Der Überfall auf einen Goldtransporter bei Ludwigsburg ist filmreif. Als Polizisten der Steuerfahndung verkleidet, lotst eine Bande den Wagen aus Neumarkt in der Oberpfalz im Dezember 2009 von der Autobahn 81 bei Ludwigsburg und geradewegs in die Falle. Den Fahrer und seinen Begleiter fesseln sie unter einer Brücke mit Handschellen und setzen die beiden geschockten Männer in einem Waldstück bei Heilbronn aus. Dann machen sich die Goldräuber mit dem Besitz eines Nürnberger Schmuckhändlers aus dem Staub. Im Gepäck: 120 Kilo Schmuck und Zahngold im Wert von schätzungsweise rund 1,7 Millionen Euro.
Als der leer geräumte Goldtransporter am Abend an der Autobahn bei Mundelsheim gefunden wird, sind die Räuber bereits auf der Flucht über Moskau in den Irak. Aber es ist eine Sackgasse: Denn sie haben Spuren an einer Handschließe hinterlassen, die sie verraten.
Mehr als elf Jahre ist das schon her – und fast alle Goldräuber, darunter der populäre Gangster-Rapper «Xatar», saßen für den Beutezug bereits hinter Gitter. Und doch ist das juristische Nachspiel vor dem Landgericht noch nicht zu Ende. Denn in den kommenden Monaten muss sich ein mutmaßlich siebter Täter vor dem Landgericht in Stuttgart verantworten.
Sechs Männer sind für den Raub bereits zu Haftstrafen zwischen vier und neuneinhalb Jahren verurteilt worden. Auch ihr mutmaßlicher Komplize, ein 36-Jähriger aus dem Raum Bonn (Nordrhein-Westfalen), stand nach Angaben der Staatsanwaltschaft von Anfang an im Verdacht, zumindest sein Fahrzeug für die Tat zur Verfügung gestellt zu haben. Allerdings hatte sich dies damals nicht hinreichend erhärten lassen, das Verfahren wurde im August 2010 eingestellt.

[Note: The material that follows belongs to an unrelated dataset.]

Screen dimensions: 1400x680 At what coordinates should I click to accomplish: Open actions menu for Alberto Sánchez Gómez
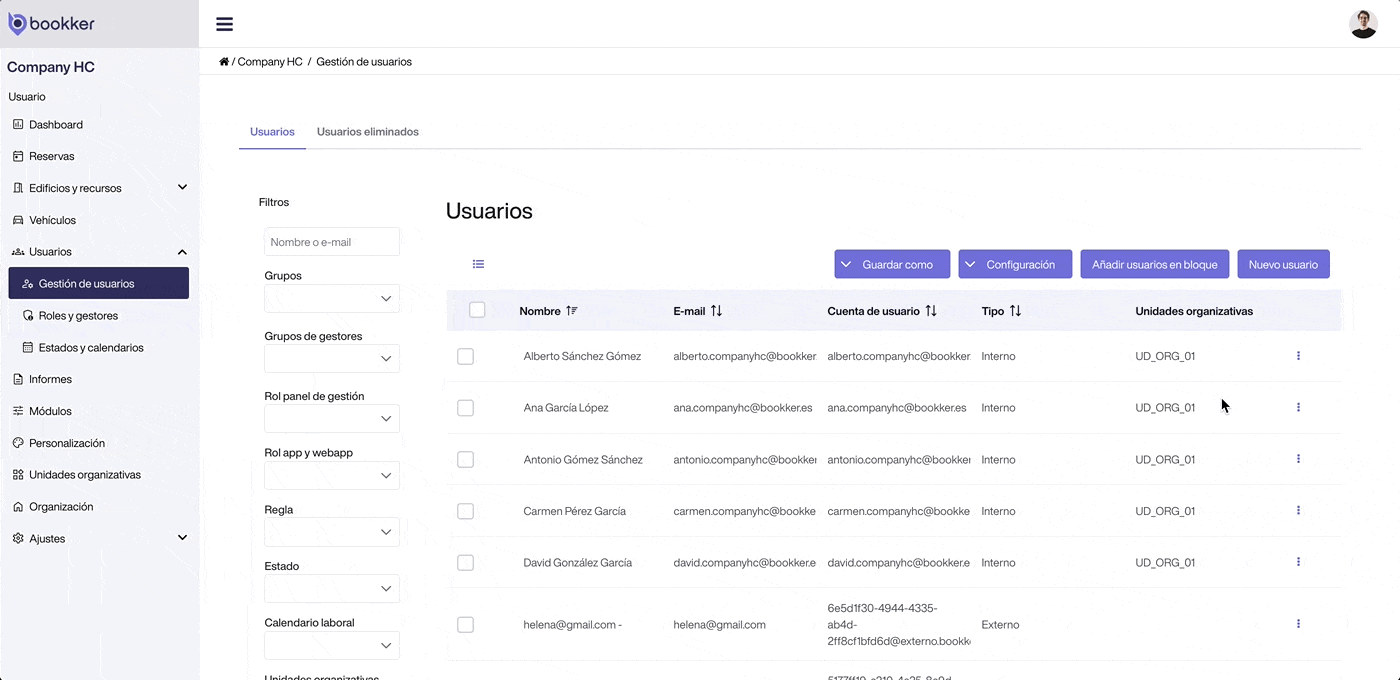1298,356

Das änderte sich in den folgenden Jahren. Denn in den Verhandlungen gegen seine mutmaßlichen damaligen Komplizen fiel auf, dass der Deutsche mit kirgisischen Wurzeln wohl doch wesentlich stärker in den Überfall eingebunden sein könnte als bislang gedacht. Die Auswertung von Mobilfunkdaten habe gezeigt, dass sich der Mann zu relevanten Zeitpunkten stets in der Nähe der anderen Täter aufgehalten haben soll, sagte die Sprecherin der Stuttgarter Staatsanwaltschaft, Melanie Rischke. Das Problem: «Für die eigentliche Tat gibt es jedoch keine Daten», räumt sie ein. Und der 36-Jährige bestreitet die Vorwürfe.
Dennoch wurde im Juli 2013 Anklage erhoben. Denn die Ermittler sind sicher: der Mann aus dem Rheinland ist damals mit einem weiteren Täter dem Goldtransport von Nürnberg aus gefolgt, er war während der fingierten «Kontrolle» mit dabei, hat den Schmuck und das Gold auf einem Parkplatz in sein Auto verladen und ist damit Richtung Bonn geflüchtet.
Nach Auskunft der Staatsanwaltschaft ist der Mann der einzige Tatverdächtige, gegen den im Zusammenhang mit dem Goldraub noch ermittelt wird. Denn der mutmaßliche achte Täter war 2010 so schwer erkrankt, dass er für verhandlungsunfähig erklärt wurde. Er soll den Goldräubern den entscheidenden Tipp gegeben haben.
Und die Beute? Verschwunden. Spurlos. Alle Angeklagten hatten im Prozess dazu geschwiegen. Sie wollen die wertvolle Fracht einem unbekannten Mann übergeben haben und dafür jeweils einige Tausend Euro kassiert haben.
Zumindest dem Rapper «Xatar» («Baba aller Babas») scheint die Zeit auf der Stuttgarter Anklagebank und in der Stammheimer Gefängniszelle nicht geschadet zu haben: Er gilt heute als eine der mächtigsten und schillerndsten Figuren der deutschen Rap- und Hip-Hop-Szene. Der gebürtige Iraker ist erfolgreicher Musikproduzent, Verleger und natürlich Rapper, er besitzt eine Shisha-Bar, einen Imbiss, ist mit einer eigenen Tabak-Marke unterwegs und ist ins Schmuck- und Kleidungsdesign eingestiegen. Und «Xatar» könnte schon bald zum Filmstar werden. Denn der Regisseur Fatih Akin («Der goldene Handschuh») will seinen Werdegang unter dem Titel «Rheingold» verfilmen, basierend auf seiner Biografie «Alles oder Nix» von 2015.
«Xatars» Name dürfte abseits der Musikszene schon bald auch vor dem Landgericht in Stuttgart wieder eine Rolle spielen. Am Dienstag kommender Woche (2. März) soll er selbst als Zeuge aussagen. Vor der 17. Großen Strafkammer sind nach dem Auftakt mindestens 16 weitere Prozesstage geplant. Mit einem Urteil wird nicht vor Mitte September gerechnet.